OBJECTIVE:
Please retype the records below exactly, keeping every line as it appears.

Dataset records
──────────────────────────────
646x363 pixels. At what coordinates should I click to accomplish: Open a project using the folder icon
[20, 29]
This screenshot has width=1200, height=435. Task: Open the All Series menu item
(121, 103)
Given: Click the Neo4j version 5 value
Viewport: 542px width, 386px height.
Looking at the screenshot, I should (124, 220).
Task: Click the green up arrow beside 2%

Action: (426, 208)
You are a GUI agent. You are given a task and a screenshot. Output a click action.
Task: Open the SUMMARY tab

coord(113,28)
──────────────────────────────
RESULT OF THIS TASK:
646x363 pixels. At what coordinates should I click to accomplish: Open a project using the folder icon
[20, 29]
This screenshot has width=1200, height=435. Task: Open the All Series menu item
(121, 103)
Given: Click the Neo4j version 5 value
Viewport: 542px width, 386px height.
Looking at the screenshot, I should (124, 220).
Task: Click the green up arrow beside 2%

Action: (426, 208)
You are a GUI agent. You are given a task and a screenshot. Output a click action.
Task: Open the SUMMARY tab

coord(113,28)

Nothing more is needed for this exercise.